Data shown:
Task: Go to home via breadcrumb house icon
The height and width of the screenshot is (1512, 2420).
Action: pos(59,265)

==

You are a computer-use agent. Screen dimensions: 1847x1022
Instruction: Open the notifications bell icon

What you will do:
Extract the stretch from the line containing "You are a computer-use" through the line containing "Instruction: Open the notifications bell icon" from the listing, and reproduce those lines unchanged.

Solution below:
You are a computer-use agent. Screen dimensions: 1847x1022
Instruction: Open the notifications bell icon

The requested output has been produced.